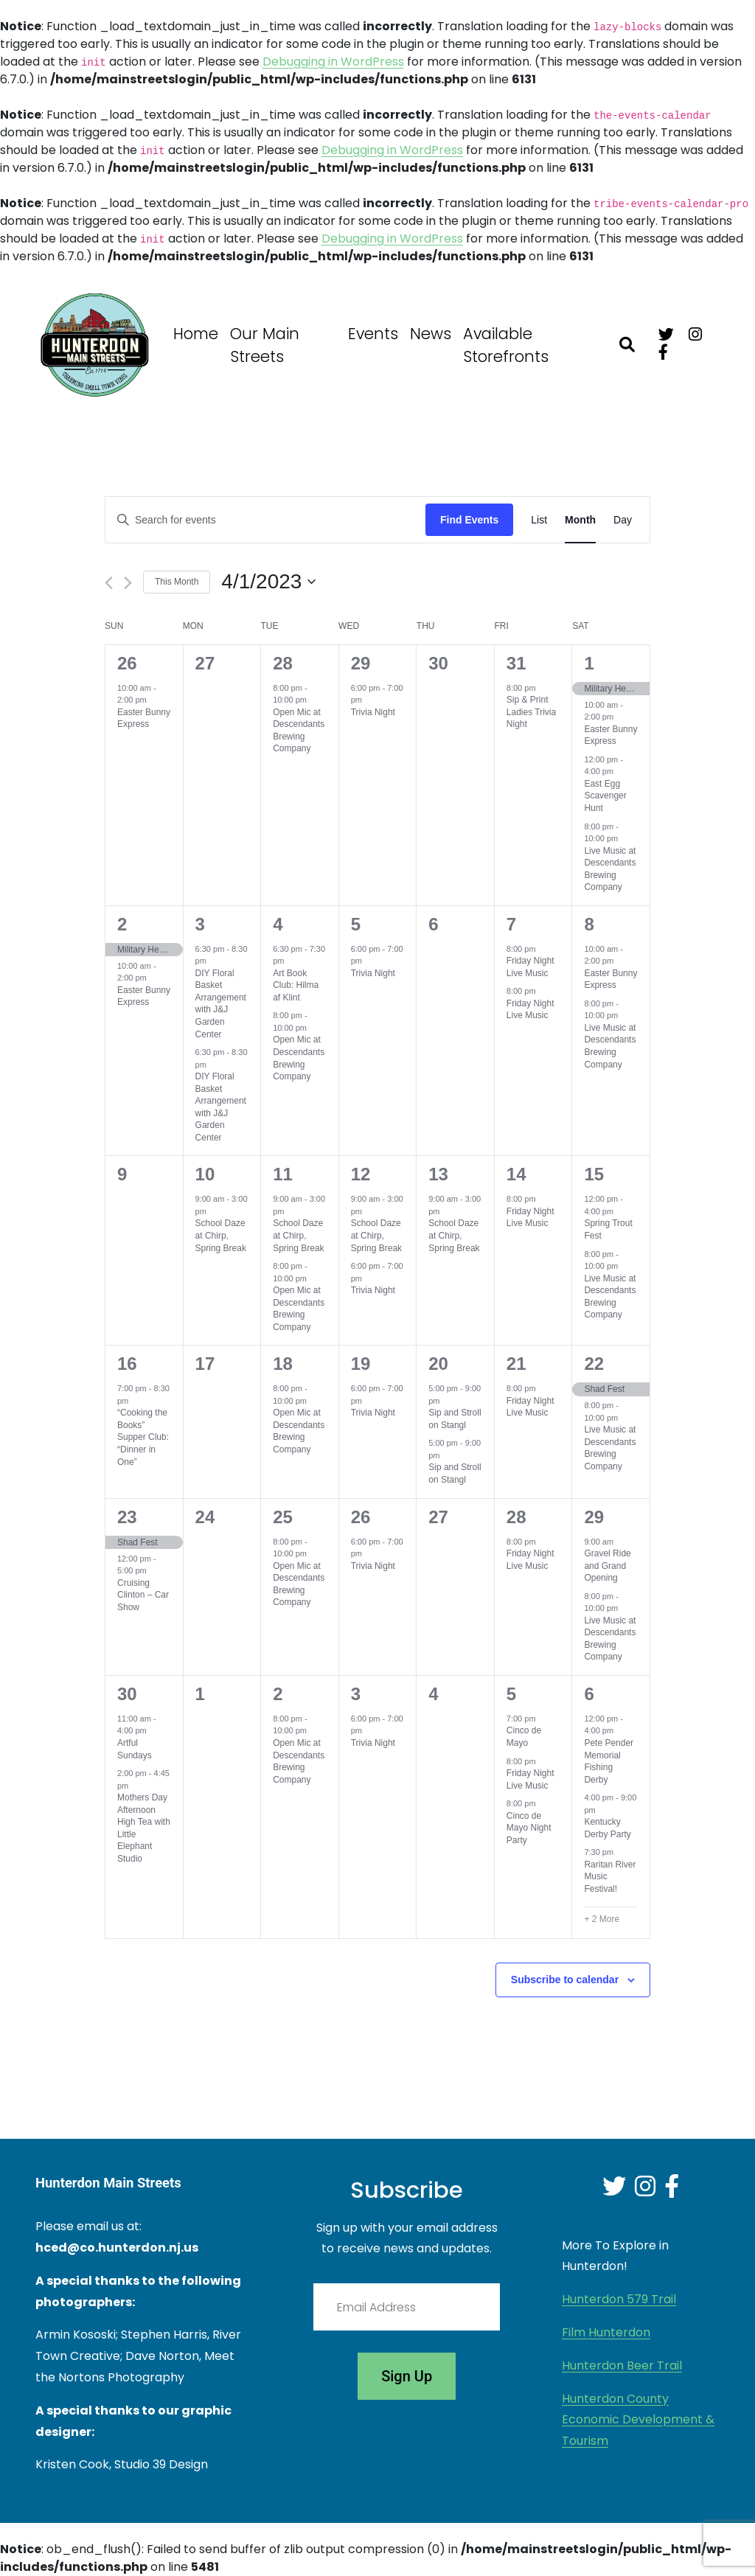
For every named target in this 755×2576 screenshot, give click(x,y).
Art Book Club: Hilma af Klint (296, 985)
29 (361, 663)
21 (516, 1364)
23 (127, 1517)
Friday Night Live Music (530, 966)
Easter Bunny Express (143, 718)
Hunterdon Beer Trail (622, 2365)
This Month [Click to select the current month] (176, 582)
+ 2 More (601, 1919)
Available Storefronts (506, 345)
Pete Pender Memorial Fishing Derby (608, 1761)
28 (283, 663)
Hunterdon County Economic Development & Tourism (638, 2420)
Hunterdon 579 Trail (619, 2299)
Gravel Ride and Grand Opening (607, 1565)
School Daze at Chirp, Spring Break (220, 1235)
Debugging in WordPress (333, 61)
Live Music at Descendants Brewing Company (610, 1046)
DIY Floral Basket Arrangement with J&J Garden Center (220, 1004)
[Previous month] (109, 583)
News (430, 333)
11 (283, 1174)
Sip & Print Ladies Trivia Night (531, 712)
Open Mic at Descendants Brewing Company (298, 730)
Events (373, 333)
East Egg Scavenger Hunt (605, 796)
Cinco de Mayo (524, 1736)
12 (361, 1174)
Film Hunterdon (606, 2332)
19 (361, 1364)
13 (438, 1174)
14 (516, 1174)
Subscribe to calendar (565, 1979)
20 (438, 1364)
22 (594, 1364)
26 (127, 663)
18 (283, 1364)
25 (283, 1517)
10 (205, 1174)
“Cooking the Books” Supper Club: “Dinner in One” (143, 1436)
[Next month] (128, 583)
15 (594, 1174)
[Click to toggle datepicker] (268, 581)
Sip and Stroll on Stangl (454, 1418)
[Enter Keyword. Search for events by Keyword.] (265, 520)
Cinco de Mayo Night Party (529, 1828)
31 (516, 663)
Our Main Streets (264, 345)
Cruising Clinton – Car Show (143, 1595)
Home (195, 333)
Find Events (469, 520)
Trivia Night (373, 712)
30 (127, 1694)
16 (127, 1364)
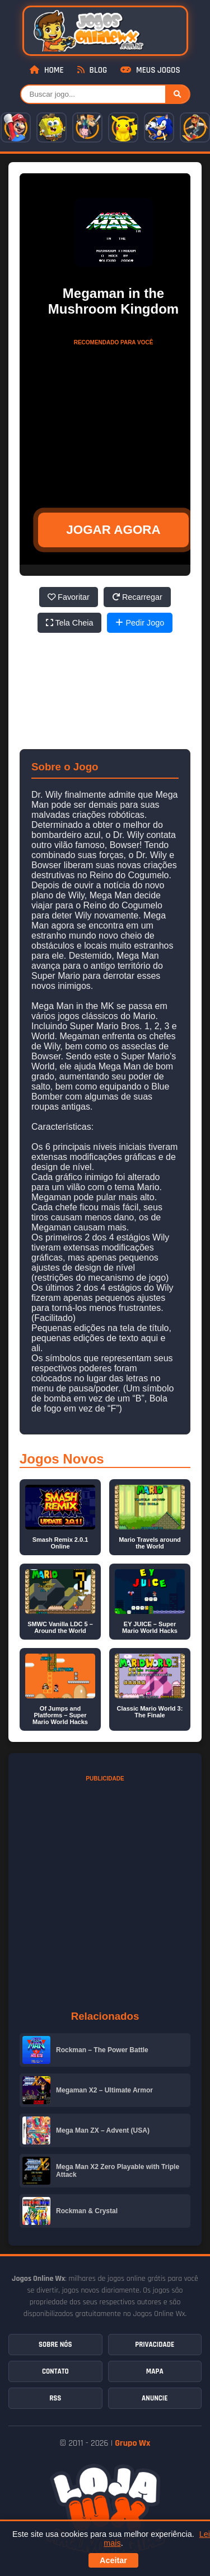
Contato (55, 2371)
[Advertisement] (114, 421)
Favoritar (69, 597)
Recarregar (137, 597)
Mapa (155, 2371)
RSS (55, 2398)
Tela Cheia (70, 622)
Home (46, 70)
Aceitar (113, 2560)
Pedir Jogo (139, 622)
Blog (92, 70)
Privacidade (154, 2344)
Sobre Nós (55, 2344)
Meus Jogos (150, 70)
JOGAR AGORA (113, 530)
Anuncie (154, 2398)
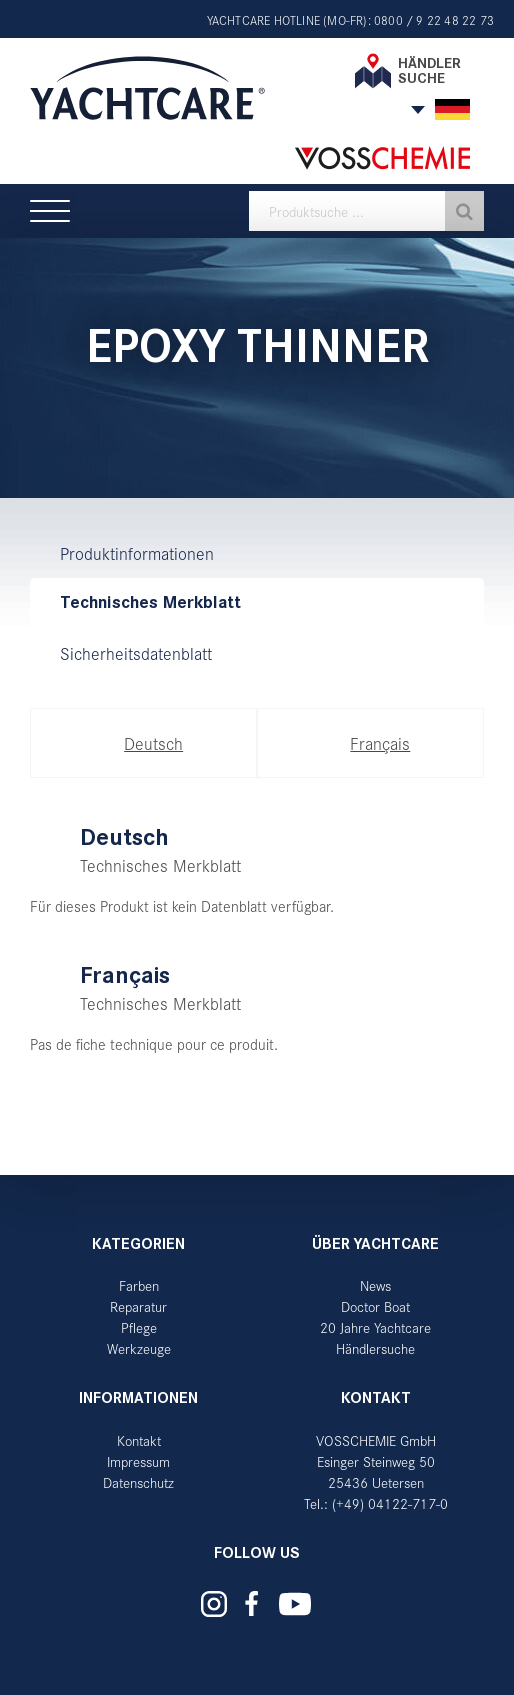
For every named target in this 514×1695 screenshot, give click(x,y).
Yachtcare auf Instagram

────────────────

Reproduce the listing above with "screenshot" swapped for "screen capture" wherever it occurs and everything else unchanged. Leave the pictures out of your answer.

Correct response:
For every named target in this 755×2576 screen capture, give click(x,y).
Art Book Club: Hilma af Klint (296, 985)
29 (361, 663)
21 (516, 1364)
23 (127, 1517)
Friday Night Live Music (530, 966)
Easter Bunny Express (143, 718)
Hunterdon Beer Trail (622, 2365)
This Month [Click to select the current month] (176, 582)
+ 2 More (601, 1919)
Available Storefronts (506, 345)
Pete Pender Memorial Fishing Derby (608, 1761)
28 (283, 663)
Hunterdon County Economic Development & Tourism (638, 2420)
Hunterdon 579 Trail (619, 2299)
Gravel Ride and Grand Opening (607, 1565)
School Daze at Chirp, Spring Break (220, 1235)
Debugging in WordPress (333, 61)
Live Music at Descendants Brewing Company (610, 1046)
DIY Floral Basket Arrangement with J&J Garden Center (220, 1004)
[Previous month] (109, 583)
News (430, 333)
11 (283, 1174)
Sip & Print Ladies Trivia Night (531, 712)
Open Mic at Descendants Brewing Company (298, 730)
Events (373, 333)
East Egg Scavenger Hunt (605, 796)
Cinco de Mayo (524, 1736)
12 (361, 1174)
Film Hunterdon (606, 2332)
19 (361, 1364)
13 (438, 1174)
14 (516, 1174)
Subscribe to calendar (565, 1979)
20 (438, 1364)
22 (594, 1364)
26 (127, 663)
18 (283, 1364)
25 (283, 1517)
10 (205, 1174)
“Cooking the Books” Supper Club: “Dinner in One” (143, 1436)
[Next month] (128, 583)
15 (594, 1174)
[Click to toggle datepicker] (268, 581)
Sip and Stroll on Stangl (454, 1418)
[Enter Keyword. Search for events by Keyword.] (265, 520)
Cinco de Mayo Night Party (529, 1828)
31 (516, 663)
Our Main Streets (264, 345)
Cruising Clinton – Car Show (143, 1595)
Home (195, 333)
Find Events (469, 520)
Trivia Night (373, 712)
30 (127, 1694)
16 (127, 1364)
Contato (55, 2371)
[Advertisement] (114, 421)
Favoritar (69, 597)
Recarregar (137, 597)
Mapa (155, 2371)
RSS (55, 2398)
Tela Cheia (70, 622)
Home (46, 70)
Aceitar (113, 2560)
Pedir Jogo (139, 622)
Blog (92, 70)
Privacidade (154, 2344)
Sobre Nós (55, 2344)
Meus Jogos (150, 70)
JOGAR AGORA (113, 530)
Anuncie (154, 2398)
For every named target in this 514×1695 screen capture, give click(x,y).
Yachtcare auf Instagram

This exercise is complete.